Or to put it another way: Customer service is an attitude, not a department.
Simple, right? Well, maybe not. If you begin to dissect Shaw's observations, you quickly discover the daunting nature of the challenge in front of you.
Start with the first part of Shaw's statement. If customer experience really is "the sum of all interactions between a customer and your organization," that means it's a big problem if a customer's interaction with you is off the charts but merely okay with the next person in your organization that he deals with.
For customer experience to be great, every interaction at every customer touchpoint must be exceptional. In other words, the whole organization must work together to deliver a great customer experience. This is surprisingly rare, however. In our experience, organizations are pretty fragmented. Marketing is its own domain, separate from sales, which is separate from operations, which is separate from customer service, and so on. If your goal is to significantly improve your customer experience, you have to ensure these functional areas start communicating and working together.
Now move on to the second part of Shaw's definition: "It's the blend of your organization's physical performance [and] the emotions that you create all measured against customer expectations across all of your points of interaction." By "physical performance," Shaw refers to your organization's ability to produce and deliver a good quality product or service. The takeaway here is that if you want to deliver good customer experience, then offering a product or service that works, is reliable, and isn't a pain in the neck to use is a given. It's the bare minimum.
What about "the emotions you create"? Yes, great customer experience means creating and effectively managing your customers' emotions. The fact is, there's not a single interaction that occurs between an organization and its customers that doesn't foster an emotion of some kind. Whether that emotion is deep frustration or sheer delight is largely up to you and how thoughtfully you design, plan, and execute your customer experience.

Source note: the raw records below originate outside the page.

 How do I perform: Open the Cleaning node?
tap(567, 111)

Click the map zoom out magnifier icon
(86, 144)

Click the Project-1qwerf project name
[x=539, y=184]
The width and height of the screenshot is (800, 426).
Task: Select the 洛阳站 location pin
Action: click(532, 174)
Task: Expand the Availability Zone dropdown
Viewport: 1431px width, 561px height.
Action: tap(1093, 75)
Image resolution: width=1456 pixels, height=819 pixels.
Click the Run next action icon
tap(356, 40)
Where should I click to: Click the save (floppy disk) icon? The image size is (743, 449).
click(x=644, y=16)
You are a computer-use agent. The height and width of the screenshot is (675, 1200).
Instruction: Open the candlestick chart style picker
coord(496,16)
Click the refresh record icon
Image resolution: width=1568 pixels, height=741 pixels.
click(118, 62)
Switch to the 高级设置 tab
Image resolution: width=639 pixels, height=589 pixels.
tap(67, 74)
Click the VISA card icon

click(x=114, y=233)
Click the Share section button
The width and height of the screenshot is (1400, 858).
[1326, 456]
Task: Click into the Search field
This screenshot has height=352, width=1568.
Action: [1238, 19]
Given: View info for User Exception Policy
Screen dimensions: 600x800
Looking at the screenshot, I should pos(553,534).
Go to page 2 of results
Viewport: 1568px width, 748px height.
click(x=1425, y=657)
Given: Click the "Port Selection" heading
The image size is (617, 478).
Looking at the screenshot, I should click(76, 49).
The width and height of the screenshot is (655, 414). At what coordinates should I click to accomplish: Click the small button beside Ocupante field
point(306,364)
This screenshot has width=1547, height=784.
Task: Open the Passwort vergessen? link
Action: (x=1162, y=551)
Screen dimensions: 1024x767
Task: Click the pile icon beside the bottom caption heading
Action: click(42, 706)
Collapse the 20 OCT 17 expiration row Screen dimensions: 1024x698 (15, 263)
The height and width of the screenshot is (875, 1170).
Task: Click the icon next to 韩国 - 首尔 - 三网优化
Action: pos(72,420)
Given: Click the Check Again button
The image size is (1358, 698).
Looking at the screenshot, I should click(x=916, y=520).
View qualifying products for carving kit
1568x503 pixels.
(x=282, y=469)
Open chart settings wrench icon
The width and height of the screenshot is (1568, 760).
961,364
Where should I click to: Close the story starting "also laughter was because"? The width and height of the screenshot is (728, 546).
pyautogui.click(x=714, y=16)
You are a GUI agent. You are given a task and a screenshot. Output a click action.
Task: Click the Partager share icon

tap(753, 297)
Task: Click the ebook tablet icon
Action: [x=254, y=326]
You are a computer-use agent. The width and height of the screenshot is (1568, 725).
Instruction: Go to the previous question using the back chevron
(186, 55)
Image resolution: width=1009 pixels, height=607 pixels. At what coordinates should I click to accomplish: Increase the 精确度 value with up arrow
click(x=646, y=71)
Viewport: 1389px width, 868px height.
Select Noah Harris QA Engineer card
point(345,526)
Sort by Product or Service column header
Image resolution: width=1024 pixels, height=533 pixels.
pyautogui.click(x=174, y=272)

And of course, there's the "measured against customer expectations across all of your points of interaction" bit. In other words, in delivering a great customer experience, you must consider your customers' expectations. Realize that each of your customer touchpoints affirms or negates the expectations that each customer brings to an interaction.
Moreover, be aware that consumers are quick to transfer their expectations of great customer experience from one industry to another. That means when it comes to delivering a great customer experience, you're not just competing with the store down the street . you're up against everyone, everywhere. (And to make matters worse, your customers are likely discussing your shortcomings on every social media channel possible!)
Over the next 300+ pages, this book delves more into what customer experience is and how best to deliver it. In this chapter, we discuss the eight essential steps to creating a great customer experience program, why "the little things" are a big deal, and a few other important topics that you need to understand before you begin the work of creating and consistently delivering a great customer experience.
Eight Steps to Creating a Great Customer Experience Program
There are eight essential components to building a great customer experience program:
- Developing and deploying your customer experience intent statement
- Building touchpoint maps
- Redesigning touchpoints
- Creating a dialogue with your customers
- Building customer experience knowledge in the workforce
- Recognizing and rewarding a job well done
- Executing an integrated internal communications plan
- Building a customer experience dashboard
We talk about each of these in detail throughout the book. For now, we give you a quick overview of each step.
Step 1: Developing and deploying your customer experience intent statement
The process of building your customer experience program starts here, with a formal declaration of your desired customer experience through an intent statement. The intent statement directs all subsequent work. Although the intent statement is related to and supportive of brand positioning, it's not a marketing slogan. The intent statement is more akin to a set of engineering schematics. It's a formal, defined set of criteria against which the organization can manage and monitor the delivery of customer experience. For more information on developing your customer experience intent statement, flip to Chapter 6.
Step 2: Building touchpoint maps
If you want to provide excellent customer experience, you need a deep understanding of how your customers interact with your business at each of your individual touchpoints as well as across your entire organization. To gain this understanding, you must map your customer's journey and the touchpoints they interact with along the way. This analysis provides you with a clearer understanding of your customers' experience with your organization. You can find out more about building touchpoint maps in Chapter 7.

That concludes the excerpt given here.